>> Start Entries shown

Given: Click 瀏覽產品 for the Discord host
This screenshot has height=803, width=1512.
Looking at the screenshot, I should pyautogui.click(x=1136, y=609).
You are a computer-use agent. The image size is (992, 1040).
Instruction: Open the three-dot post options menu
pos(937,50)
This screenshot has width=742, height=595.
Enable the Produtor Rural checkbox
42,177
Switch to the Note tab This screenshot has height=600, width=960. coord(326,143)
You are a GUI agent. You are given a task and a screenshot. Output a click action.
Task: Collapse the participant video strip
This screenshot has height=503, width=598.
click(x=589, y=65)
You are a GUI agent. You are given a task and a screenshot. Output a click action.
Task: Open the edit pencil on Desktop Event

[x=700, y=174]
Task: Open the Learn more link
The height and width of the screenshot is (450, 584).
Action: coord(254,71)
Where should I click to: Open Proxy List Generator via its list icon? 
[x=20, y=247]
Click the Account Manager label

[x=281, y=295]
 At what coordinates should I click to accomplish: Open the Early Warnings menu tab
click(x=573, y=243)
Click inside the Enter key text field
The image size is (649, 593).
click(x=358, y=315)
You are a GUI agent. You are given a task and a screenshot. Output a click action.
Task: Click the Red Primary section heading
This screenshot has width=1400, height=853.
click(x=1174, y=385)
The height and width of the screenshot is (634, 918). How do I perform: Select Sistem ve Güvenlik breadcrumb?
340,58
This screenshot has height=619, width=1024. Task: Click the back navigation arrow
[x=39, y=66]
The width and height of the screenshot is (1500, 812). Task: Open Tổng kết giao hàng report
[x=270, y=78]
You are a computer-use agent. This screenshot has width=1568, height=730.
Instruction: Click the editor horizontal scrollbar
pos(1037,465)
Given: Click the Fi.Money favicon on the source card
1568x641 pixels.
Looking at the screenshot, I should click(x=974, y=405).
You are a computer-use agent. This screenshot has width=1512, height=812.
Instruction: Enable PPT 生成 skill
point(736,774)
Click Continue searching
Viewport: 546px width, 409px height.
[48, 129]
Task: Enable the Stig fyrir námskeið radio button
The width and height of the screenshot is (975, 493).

>> End Entries shown

• _Task_
Repeat, line for line, the part of the entries that opens with the line containing "The width and height of the screenshot is (1500, 812)." and closes with the line containing "Looking at the screenshot, I should click(x=974, y=405).", both of those lines included.

• _Response_
The width and height of the screenshot is (1500, 812). Task: Open Tổng kết giao hàng report
[x=270, y=78]
You are a computer-use agent. This screenshot has width=1568, height=730.
Instruction: Click the editor horizontal scrollbar
pos(1037,465)
Given: Click the Fi.Money favicon on the source card
1568x641 pixels.
Looking at the screenshot, I should click(x=974, y=405).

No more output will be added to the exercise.